YOUR OBJECTIVE:
Please copy every line of the data in which the string "will" appears.

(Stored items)
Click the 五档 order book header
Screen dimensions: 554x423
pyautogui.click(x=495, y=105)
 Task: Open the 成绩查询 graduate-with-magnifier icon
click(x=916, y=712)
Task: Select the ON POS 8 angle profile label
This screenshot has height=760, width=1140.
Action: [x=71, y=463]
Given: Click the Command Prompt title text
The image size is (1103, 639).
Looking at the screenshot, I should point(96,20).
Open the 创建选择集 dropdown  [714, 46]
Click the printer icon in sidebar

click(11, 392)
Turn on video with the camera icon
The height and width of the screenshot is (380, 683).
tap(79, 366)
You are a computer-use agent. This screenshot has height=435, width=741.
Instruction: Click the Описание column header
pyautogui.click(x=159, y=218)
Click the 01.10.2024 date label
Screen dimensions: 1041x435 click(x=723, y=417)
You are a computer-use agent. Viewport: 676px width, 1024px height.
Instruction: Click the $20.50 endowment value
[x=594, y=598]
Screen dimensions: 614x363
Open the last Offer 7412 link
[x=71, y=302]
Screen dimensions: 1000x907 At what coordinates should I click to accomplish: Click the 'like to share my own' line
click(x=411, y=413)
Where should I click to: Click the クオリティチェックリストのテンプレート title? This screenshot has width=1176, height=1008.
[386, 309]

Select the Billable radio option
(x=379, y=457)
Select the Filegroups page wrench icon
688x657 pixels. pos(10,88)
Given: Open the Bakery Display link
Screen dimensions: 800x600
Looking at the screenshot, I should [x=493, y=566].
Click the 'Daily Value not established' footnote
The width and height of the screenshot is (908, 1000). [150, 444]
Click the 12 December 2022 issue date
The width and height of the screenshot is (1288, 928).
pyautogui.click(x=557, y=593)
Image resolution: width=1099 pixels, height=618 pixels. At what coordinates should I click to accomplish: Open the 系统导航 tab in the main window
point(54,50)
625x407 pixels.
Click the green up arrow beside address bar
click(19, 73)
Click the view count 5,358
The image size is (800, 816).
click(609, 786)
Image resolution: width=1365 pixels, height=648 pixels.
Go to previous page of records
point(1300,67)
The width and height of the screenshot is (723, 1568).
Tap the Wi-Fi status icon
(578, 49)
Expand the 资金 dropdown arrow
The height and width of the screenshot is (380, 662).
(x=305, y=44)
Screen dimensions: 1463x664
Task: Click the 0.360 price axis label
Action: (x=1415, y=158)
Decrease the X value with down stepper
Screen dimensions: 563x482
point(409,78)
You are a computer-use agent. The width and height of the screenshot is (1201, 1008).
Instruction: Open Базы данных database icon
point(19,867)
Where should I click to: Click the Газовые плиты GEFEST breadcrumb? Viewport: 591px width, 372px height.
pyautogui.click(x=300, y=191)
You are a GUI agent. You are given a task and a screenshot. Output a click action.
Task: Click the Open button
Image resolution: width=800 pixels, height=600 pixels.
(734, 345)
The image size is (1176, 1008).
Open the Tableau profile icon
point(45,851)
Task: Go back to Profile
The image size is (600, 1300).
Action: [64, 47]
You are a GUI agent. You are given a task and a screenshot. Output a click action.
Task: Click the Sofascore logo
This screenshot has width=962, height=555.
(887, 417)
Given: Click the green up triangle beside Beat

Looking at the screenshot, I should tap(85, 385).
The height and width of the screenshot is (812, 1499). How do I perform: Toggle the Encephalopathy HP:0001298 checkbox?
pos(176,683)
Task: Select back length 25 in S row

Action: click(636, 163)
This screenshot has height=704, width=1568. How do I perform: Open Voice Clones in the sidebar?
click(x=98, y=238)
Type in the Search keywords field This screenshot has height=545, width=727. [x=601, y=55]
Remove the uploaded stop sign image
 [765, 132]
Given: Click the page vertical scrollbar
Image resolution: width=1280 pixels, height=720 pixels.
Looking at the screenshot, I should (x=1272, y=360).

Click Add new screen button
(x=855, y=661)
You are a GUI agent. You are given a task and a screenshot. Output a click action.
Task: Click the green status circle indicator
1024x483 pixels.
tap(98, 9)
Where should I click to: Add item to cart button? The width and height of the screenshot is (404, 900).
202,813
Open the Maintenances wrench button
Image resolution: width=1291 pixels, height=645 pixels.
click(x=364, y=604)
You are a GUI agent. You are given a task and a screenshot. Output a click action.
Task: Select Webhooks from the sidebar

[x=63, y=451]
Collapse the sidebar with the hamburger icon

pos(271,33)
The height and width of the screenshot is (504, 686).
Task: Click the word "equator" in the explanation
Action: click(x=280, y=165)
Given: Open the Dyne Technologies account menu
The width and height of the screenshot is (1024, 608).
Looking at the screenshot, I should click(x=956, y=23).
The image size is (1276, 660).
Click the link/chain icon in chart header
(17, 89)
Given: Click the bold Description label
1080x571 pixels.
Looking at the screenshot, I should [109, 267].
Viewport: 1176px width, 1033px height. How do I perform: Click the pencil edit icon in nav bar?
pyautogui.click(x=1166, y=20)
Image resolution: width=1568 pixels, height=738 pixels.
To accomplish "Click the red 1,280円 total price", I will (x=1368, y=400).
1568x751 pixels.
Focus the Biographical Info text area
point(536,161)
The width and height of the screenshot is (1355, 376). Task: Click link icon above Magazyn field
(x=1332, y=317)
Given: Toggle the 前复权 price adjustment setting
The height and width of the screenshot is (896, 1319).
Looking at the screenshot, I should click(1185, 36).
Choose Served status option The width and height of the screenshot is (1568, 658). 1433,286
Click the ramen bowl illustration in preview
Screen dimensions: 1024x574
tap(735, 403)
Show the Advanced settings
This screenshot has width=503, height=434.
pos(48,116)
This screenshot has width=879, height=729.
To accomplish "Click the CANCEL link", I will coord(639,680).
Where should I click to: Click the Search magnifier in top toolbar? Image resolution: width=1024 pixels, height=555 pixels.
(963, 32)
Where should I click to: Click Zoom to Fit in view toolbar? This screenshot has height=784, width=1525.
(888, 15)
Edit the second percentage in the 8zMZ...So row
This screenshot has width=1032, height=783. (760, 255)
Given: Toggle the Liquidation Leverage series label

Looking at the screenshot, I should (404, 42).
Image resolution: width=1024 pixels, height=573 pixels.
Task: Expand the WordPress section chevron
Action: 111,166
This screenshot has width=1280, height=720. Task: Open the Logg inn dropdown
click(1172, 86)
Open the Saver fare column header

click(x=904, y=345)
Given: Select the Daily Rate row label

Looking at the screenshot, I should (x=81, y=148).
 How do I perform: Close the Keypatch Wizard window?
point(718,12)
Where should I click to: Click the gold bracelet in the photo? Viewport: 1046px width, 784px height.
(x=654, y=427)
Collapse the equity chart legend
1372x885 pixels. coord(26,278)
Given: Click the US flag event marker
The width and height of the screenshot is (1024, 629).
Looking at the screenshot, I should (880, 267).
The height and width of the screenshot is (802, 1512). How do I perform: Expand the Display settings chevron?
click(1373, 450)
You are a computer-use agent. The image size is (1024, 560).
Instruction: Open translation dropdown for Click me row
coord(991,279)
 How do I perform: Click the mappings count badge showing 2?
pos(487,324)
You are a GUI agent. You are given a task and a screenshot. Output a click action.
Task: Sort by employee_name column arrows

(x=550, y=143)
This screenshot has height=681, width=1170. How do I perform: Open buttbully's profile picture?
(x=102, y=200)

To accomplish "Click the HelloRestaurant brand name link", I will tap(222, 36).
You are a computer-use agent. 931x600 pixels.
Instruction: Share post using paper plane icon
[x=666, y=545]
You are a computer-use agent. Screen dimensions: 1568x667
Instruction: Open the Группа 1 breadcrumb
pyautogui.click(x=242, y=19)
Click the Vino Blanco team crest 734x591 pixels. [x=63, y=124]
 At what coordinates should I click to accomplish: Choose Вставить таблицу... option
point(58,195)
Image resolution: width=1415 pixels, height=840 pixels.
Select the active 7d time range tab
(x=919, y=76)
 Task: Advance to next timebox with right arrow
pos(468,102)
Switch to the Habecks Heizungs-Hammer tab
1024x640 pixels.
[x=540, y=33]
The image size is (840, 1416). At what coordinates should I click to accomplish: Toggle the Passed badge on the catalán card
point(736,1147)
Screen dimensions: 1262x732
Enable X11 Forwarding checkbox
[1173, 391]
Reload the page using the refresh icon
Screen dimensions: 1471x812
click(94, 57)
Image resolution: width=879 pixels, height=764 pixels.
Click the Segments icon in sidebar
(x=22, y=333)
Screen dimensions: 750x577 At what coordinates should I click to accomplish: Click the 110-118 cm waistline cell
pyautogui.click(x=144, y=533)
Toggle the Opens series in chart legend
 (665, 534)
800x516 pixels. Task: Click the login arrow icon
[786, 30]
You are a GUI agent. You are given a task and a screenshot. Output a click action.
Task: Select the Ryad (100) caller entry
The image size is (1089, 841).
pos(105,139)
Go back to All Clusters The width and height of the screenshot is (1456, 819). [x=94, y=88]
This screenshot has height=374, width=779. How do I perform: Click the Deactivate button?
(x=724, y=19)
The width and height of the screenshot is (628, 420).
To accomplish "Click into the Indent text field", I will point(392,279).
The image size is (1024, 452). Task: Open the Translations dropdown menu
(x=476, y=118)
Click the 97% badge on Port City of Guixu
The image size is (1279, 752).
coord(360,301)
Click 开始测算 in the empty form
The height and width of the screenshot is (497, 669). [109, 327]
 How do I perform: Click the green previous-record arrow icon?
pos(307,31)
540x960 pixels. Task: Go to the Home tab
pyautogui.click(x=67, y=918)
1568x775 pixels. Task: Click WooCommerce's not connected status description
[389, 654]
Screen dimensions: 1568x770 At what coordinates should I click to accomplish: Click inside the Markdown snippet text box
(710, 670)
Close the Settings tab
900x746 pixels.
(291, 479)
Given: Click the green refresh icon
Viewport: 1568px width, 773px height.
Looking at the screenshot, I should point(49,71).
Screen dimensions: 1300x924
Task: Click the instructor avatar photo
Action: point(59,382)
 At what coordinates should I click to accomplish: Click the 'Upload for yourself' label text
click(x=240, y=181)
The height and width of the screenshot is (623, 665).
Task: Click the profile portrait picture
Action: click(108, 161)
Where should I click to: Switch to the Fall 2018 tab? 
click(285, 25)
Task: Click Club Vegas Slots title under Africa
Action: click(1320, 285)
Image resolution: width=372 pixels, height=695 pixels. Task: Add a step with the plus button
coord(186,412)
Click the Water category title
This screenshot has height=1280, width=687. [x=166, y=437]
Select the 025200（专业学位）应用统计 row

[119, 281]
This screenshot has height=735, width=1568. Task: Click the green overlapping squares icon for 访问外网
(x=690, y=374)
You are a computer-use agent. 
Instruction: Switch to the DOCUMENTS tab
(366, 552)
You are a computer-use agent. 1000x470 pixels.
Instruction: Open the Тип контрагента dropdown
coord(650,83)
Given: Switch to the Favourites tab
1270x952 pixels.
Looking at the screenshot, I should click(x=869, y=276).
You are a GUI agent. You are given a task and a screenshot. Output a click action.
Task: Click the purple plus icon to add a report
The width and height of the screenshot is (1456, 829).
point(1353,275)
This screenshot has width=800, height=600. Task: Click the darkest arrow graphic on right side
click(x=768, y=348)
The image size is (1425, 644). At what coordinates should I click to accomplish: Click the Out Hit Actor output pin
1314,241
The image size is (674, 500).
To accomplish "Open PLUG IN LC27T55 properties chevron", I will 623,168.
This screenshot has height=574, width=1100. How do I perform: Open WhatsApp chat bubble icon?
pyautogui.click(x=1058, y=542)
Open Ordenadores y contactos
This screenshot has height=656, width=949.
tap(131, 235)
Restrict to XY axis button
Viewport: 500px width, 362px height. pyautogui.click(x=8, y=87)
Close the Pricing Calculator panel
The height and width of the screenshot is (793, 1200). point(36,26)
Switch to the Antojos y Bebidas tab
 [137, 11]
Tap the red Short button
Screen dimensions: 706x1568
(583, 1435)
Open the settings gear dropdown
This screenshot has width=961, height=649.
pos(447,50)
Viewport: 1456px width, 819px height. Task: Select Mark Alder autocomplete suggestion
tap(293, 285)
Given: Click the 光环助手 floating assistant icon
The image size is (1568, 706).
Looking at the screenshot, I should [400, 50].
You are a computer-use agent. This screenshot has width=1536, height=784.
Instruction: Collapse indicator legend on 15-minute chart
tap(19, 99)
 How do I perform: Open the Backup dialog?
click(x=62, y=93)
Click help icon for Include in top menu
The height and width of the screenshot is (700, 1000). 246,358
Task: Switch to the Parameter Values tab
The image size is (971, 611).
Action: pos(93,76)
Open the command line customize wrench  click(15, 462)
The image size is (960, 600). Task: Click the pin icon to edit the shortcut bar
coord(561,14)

SOLUTION TO THE PROBLEM:
To accomplish "Click the red 1,280円 total price", I will (x=1368, y=400).
To accomplish "Click the CANCEL link", I will coord(639,680).
To accomplish "Click the HelloRestaurant brand name link", I will tap(222, 36).
To accomplish "Click into the Indent text field", I will point(392,279).
To accomplish "Open PLUG IN LC27T55 properties chevron", I will 623,168.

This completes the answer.